● Text segment:

For the entire summer of 2020 I have been endorsing the idea of enjoying the weather and getting outside. It’s always been with the caveat that come fall we will have to make some compromises in the way we live to manage #COVID19. It really about not going nuclear.
We’ve learned a lot about infectivity of #SARS_CoV2 over the past 9m & have step wise instituted health policies that have been effectively mitigating risk. This process is a lot like building a plane while trying to fly it. Not surprisingly, we’ve all seen conflicting advice.
Infectivity just like combustion is a concentration dependent phenomena. That much lauded R value is dependent on separation and number of cases. An engine can not run if it cannot compress its fuel close enough to propagate combustion nor can a bomb explode.
And this is where conflicting views on airborn spread and ventilation requirements come to light, because all droplets can be aerosolized under the right conditions. Fortunately viral dose drops significantly with aerosolization and so does infectivity.
These changing guidelines are the result of repeated iterations of knowledge. Raw data translated into small trials, extrapolated into public health policy while larger trials happen. Epidemiologists chime in on real time numbers and and the plane is tweaked and modified.
This process is mostly normal, but the speed of its implementation is unprecedented. For the first time both professionals and novices have access to the data in real time. I particularly love watching the epidemiologists and infectious disease docs go at each other.

● Provided data:

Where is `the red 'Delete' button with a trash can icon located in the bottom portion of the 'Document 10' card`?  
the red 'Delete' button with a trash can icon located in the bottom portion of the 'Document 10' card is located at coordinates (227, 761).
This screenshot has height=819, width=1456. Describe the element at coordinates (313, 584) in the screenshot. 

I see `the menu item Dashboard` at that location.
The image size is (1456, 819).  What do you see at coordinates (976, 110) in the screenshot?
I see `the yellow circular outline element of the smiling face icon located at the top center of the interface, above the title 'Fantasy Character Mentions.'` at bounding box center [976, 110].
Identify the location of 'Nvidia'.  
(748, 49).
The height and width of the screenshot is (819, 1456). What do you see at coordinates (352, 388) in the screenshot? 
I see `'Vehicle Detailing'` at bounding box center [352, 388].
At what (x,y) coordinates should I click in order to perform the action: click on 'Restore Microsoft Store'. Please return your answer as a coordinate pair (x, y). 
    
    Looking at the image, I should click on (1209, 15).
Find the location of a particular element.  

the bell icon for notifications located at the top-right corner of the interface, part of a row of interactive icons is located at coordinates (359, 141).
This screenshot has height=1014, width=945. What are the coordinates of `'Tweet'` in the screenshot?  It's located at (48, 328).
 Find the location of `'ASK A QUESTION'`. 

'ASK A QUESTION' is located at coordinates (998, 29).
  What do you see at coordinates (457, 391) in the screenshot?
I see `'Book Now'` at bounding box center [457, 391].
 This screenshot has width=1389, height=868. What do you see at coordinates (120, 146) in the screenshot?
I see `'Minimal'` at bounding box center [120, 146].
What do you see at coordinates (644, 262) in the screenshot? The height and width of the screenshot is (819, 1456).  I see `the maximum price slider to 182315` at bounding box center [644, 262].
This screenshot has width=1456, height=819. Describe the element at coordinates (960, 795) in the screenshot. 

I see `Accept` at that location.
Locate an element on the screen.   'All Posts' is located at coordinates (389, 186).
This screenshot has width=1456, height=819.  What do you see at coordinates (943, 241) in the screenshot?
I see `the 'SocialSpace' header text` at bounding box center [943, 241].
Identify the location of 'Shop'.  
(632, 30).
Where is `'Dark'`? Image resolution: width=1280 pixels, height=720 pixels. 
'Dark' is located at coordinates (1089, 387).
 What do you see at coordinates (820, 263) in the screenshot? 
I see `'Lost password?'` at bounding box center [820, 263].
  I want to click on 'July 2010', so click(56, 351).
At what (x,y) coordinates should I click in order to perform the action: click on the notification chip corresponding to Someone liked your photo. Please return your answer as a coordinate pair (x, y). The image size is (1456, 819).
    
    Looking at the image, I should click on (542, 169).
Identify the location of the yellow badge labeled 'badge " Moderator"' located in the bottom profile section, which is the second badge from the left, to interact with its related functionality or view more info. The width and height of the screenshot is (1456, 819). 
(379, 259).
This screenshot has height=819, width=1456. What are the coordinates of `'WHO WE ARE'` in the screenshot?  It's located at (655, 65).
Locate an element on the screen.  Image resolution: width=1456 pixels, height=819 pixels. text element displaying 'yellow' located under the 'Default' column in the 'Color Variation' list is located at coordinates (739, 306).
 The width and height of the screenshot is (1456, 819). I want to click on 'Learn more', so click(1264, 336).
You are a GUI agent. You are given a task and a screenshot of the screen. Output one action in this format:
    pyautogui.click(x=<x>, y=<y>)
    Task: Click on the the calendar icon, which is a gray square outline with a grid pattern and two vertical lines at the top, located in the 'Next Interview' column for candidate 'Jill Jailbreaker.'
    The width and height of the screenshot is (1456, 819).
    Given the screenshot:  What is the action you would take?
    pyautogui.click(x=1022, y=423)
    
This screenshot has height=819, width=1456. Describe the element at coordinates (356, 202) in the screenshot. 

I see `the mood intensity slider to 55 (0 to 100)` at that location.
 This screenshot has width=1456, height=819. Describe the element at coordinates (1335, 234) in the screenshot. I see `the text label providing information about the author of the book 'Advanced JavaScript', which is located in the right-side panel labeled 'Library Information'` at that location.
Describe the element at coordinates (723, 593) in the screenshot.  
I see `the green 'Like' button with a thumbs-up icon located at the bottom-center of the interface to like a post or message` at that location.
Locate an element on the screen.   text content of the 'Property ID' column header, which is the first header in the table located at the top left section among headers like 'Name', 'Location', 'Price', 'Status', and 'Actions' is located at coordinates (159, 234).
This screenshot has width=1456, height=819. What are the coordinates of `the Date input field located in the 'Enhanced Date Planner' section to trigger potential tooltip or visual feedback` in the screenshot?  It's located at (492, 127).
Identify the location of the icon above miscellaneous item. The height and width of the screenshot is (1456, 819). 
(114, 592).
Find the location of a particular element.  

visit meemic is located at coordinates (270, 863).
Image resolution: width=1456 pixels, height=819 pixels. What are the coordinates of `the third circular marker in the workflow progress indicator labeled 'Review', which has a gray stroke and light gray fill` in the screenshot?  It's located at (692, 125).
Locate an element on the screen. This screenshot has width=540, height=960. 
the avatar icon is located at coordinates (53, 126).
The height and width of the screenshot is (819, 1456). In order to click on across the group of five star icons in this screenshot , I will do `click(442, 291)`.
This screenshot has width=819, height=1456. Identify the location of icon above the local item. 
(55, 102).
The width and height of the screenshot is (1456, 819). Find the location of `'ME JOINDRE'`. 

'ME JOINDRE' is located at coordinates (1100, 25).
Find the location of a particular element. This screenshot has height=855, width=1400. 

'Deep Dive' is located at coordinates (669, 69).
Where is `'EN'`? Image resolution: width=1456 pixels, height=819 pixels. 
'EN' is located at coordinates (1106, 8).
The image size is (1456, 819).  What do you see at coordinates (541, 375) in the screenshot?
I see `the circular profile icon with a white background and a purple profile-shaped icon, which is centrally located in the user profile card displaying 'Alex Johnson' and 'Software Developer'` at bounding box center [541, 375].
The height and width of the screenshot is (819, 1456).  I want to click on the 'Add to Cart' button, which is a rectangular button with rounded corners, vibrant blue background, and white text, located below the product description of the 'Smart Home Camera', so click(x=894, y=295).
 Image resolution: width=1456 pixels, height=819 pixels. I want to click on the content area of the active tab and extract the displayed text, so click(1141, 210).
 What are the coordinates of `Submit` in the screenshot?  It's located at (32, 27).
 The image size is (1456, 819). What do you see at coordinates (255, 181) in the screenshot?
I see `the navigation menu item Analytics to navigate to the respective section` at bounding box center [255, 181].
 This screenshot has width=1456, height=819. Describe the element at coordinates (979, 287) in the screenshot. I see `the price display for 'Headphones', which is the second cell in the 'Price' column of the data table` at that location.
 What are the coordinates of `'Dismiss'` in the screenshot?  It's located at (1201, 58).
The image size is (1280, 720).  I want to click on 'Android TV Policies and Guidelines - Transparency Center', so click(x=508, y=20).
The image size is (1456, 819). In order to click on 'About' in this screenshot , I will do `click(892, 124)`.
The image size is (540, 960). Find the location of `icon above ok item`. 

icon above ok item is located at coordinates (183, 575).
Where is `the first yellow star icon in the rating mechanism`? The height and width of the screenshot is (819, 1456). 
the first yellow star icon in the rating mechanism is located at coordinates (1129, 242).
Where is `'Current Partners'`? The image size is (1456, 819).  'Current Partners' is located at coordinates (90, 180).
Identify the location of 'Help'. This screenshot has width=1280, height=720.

● Activities:
1) In the text about COVID-19 infectivity, what does the writer say the process of instituting health policies is a lot like?
2) List the groups of people named in the last two paragraphs of the text about COVID-19 infectivity.
3) Echo the part of the COVID-19 infectivity text starting with "Infectivity just like" and going on through "a bomb explode.".

● Outputs in order:
1) Building a plane while trying to fly it.

2) Epidemiologists, professionals, novices, infectious disease docs

3)
Infectivity just like combustion is a concentration dependent phenomena. That much lauded R value is dependent on separation and number of cases. An engine can not run if it cannot compress its fuel close enough to propagate combustion nor can a bomb explode.